I really don’t want to have to turn this into a confrontation, but that may end up being the only choice I can live with. I’ve done it before. I drove seven hours to Lubbock to get my stuff back from the evil ex. It was ugly. But I can’t help seeing a lot of parallels between the two situations. The longer this goes on, the more I see him behaving just like my ex…and there’s a reason he’s an ex. There’s a reason he’s one of the few exes I don’t speak to. I really did not need to be subjected to this behavior again.

Dear Thing 1,

You’re a selfish, self-centered bastard. I would hope you spend the rest of your life miserable, but I don’t have to. You’ll do it whether I hope for it or not. You like being miserable and you like pulling others down with you. You can do it without me. I quit.

Love,
Velma

The good news, I have a dinner date tonight.

Monday, August 3, 2009

Surprisingly enough, not a rant. It does happen from time to time.

I don’t have the slightest idea what to rant about today. Too much stuff bouncing around in my brain. Thing 1 had a “wonderful” time this weekend “hugging trees”…which I suppose is better than hearing him say he had a wonderful weekend fucking like a rabid weasel. But not by much. I just keep telling myself…he’ll fuck it up. He always does. I’m too tired of the whole thing to even rant about it at this point. Though I’m sure he’ll say or do something stupid soon and I’ll be furious all over again.

Anyway, this is not a rant. It’ll happen from time to time. You can spot the non-rants ‘cause they won’t have a “Dear So And So” in them.

I’m thinking about implementing some serious changes to a) my life, and b) my relationships with both boys. If Thing 1 can’t figure out a way to make our relationship more egalitarian, then we may not have a relationship at all any more. I need more control. I’m tired of feeling like our relationship is at his whim. If it doesn’t change, I may just have to walk away.

And as for Thing 2, well, he has to step up and start making an effort. When he is hurting, I’m always there. No matter what else is going on in my life. If he can’t find a way to do the same for me, then our relationship may end up dying of atrophy.

I can’t do it any more. I can’t be the one doing all the work. And I’m not willing to have less than I deserve any more. And what Thing 1 doesn’t understand is that I mean that in a much broader sense than just sex or being considered a primary partner or having him give me more of his heart or whatever it is he tells himself I’m all about. I mean it in a holistic sense. I’m not willing to be treated as less than I am. Full stop.

I guess I’m a little disappointed in myself because I have such a hard time implementing my feminist ideals in my private/sex life. I let men I sleep with/love get away with shit that I wouldn’t tolerate from anyone else. Stuff that if they were doing it to a woman I know, I would yell at her to leave them.

Don’t get me wrong, I don’t get involved with the hard-core woman haters. But you scratch pretty much any guy and you find all sorts of imbedded sexism. They don’t really respect women. They don’t treat us very well. They don’t treat us like equal partners.

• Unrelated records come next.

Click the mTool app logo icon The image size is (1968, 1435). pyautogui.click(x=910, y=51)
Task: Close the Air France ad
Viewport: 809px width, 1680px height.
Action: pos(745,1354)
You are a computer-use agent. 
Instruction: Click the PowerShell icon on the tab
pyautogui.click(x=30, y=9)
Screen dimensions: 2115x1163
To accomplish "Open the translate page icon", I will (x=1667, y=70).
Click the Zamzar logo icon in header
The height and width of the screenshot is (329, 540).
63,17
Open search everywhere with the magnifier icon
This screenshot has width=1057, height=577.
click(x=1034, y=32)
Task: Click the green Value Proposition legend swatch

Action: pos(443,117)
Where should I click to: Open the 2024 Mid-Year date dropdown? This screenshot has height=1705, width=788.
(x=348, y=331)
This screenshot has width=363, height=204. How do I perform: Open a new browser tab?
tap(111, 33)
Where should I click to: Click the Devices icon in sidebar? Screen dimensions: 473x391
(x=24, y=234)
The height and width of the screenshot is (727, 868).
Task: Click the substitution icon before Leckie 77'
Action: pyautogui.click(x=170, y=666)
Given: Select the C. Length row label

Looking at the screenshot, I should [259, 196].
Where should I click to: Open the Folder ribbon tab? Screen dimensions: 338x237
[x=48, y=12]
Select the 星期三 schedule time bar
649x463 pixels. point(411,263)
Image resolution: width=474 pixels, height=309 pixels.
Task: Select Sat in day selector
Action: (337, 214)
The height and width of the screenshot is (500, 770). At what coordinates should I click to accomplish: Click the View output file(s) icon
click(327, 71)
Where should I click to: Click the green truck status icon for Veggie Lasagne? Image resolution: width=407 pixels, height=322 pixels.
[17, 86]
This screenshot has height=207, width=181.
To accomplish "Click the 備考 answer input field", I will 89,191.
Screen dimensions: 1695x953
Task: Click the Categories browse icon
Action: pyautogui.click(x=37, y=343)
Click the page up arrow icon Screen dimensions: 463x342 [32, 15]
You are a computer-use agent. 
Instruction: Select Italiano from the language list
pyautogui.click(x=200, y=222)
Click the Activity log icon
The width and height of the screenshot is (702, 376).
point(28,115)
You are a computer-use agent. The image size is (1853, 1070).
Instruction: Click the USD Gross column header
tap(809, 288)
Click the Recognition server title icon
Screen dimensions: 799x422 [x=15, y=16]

They don’t take our feelings into account.

One of the last things Thing 1 said to me that really touched me was that when we were having sex it was all about me for him. About getting me off. I believed it at the time. But looking back, not so much. There are a lot of things I asked him to do that he didn’t…that he wouldn’t do for me. Simple things – nothing complicated or degrading. Certainly not as out there as some things we actually did. Given the things I was willing to do to and for him, it makes him look pretty selfish. He is pretty selfish. And it isn’t just about sex. There are a lot of little things I’ve asked him to do and he says no just to say no most of the time. Even when it’s something he likes to do. If I ask, the answer is almost always no.

Or maybe it just never dawned on him that when I say I want something, I actually mean it. He has this real problem with believing the version of me he has in his head over the real me. Sometimes I think that’s a result of spending so many of the formative years of our relationship living 1200 miles apart. I wasn’t a real physical presence so of course I mostly lived in his head. He could imbue that version of me with whatever thoughts and opinions and desires he liked. Yes we talked a lot, online, on the phone, in person on the rare occasions when I could come and visit. But those visits weren’t the real world. We had to stuff everything into 4 or 5 days a year – you just don’t get a realistic idea of who a person is like that. I’m sure I’m guilty of this to some extent as well, though I’ve made a real effort to be open-minded and figure out who he is on a daily basis since I got here 2 years ago.

And maybe it’s just that way with men…they don’t see us as real human beings. The image is so much easier to deal with than the real person who has wants and needs and opinions that contradict his. Which leads back to the feminist interpretation – of course I’ve spent more time trying to figure out who he is, that’s what people in subordinate positions do. People with power don’t have to care what people beneath them think or feel.

It really does feel like starting over from the very beginning. There’s this guy and I have to decide if he’s worth it (multiply times 2). I have to decide if their behavior is such that I want to allow either of them into my life. Thing 1 has to prove to me that he’s really seeing the real me. That he’s listening to the real me. That he believes what I say and respects me and what I have to say. Thing 2 has to prove he’s someone who can actually be there emotionally for another person. That he has the ability to give. That he can listen instead of running over what I say.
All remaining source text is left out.